Fig. 2. Protection from CV pathology requires ISGylation in nonhematopoietic cells.

(A and B) ISG15^−/− (CD45.2) mice were reconstituted with bone marrow cells from either ISG15^−/− (CD45.2) or wild-type (wt, CD45.1) donors before CV infection, and mice were sacrificed 3 days after infection. (A) Infectious viral particles were quantified by plaque assay (wild-type ➔ ISG15^−/−, n = 6; ISG15^−/− ➔ ISG15^−/−, n = 4). Data are summarized as median. (B) Splenic mRNA expression of the indicated cytokines and chemokines was determined by TaqMan qPCR. (C to F) Chimeric wild-type and Ube1L^−/− mice were generated upon transfer of wild-type or Ube1L^−/− bone marrow cells into lethally irradiated wild-type or Ube1L^−/− recipients, respectively. Mice were infected with CV and sacrificed after 8 days (n = 7 in all four groups). (C) Infectious viral particles were quantified in heart tissue by plaque assay.
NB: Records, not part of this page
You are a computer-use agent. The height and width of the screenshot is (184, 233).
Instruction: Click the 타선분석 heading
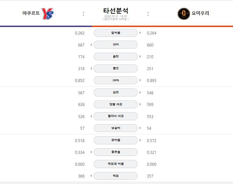(x=116, y=11)
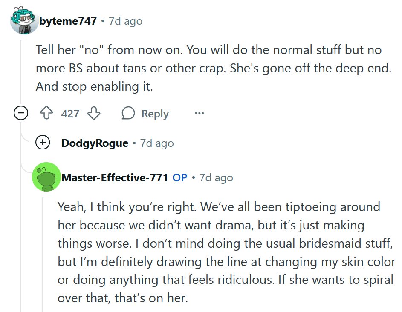
Task: Go to Master-Effective-771's profile name
Action: [115, 177]
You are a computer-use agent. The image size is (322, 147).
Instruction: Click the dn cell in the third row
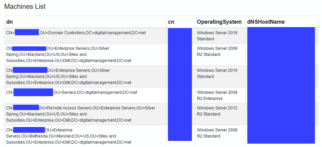click(69, 77)
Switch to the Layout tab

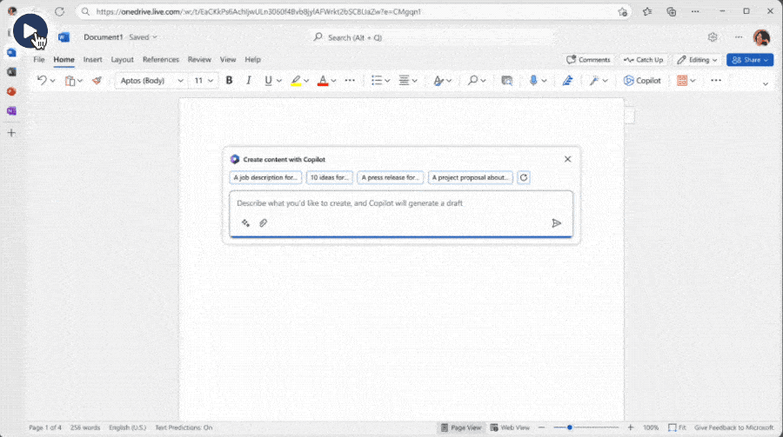click(122, 60)
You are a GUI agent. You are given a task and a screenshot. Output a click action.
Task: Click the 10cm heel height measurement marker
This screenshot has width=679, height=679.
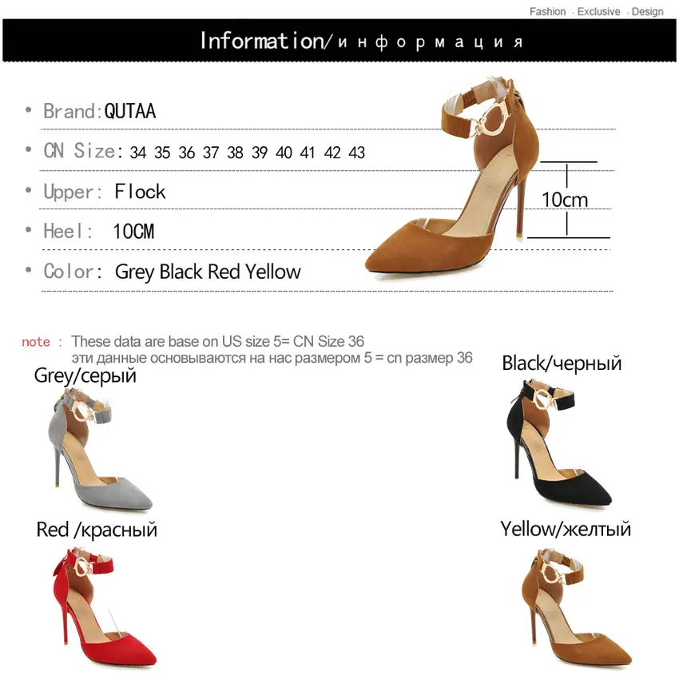pyautogui.click(x=565, y=200)
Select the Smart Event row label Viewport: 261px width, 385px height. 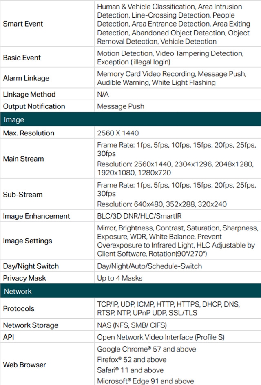[23, 24]
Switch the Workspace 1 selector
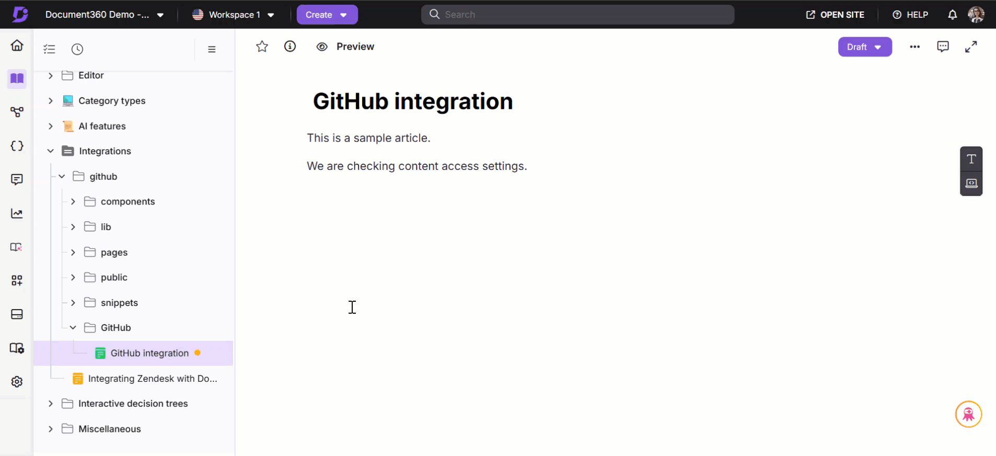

Data are summarized as means ± SEM. (D) Myocarditis was scored microscopically by a blinded pathologist based on cardiac hematoxylin and eosin staining. (E) Representative histopathologic stains of heart tissue of each group are shown. (F) mRNA levels of the indicated genes in heart tissue were determined by TaqMan qPCR. Unequal variance versions of two-way ANOVA were performed, followed by a Sidak-Holm’s multiple comparison test. Data were summarized as means ± SEM if applicable.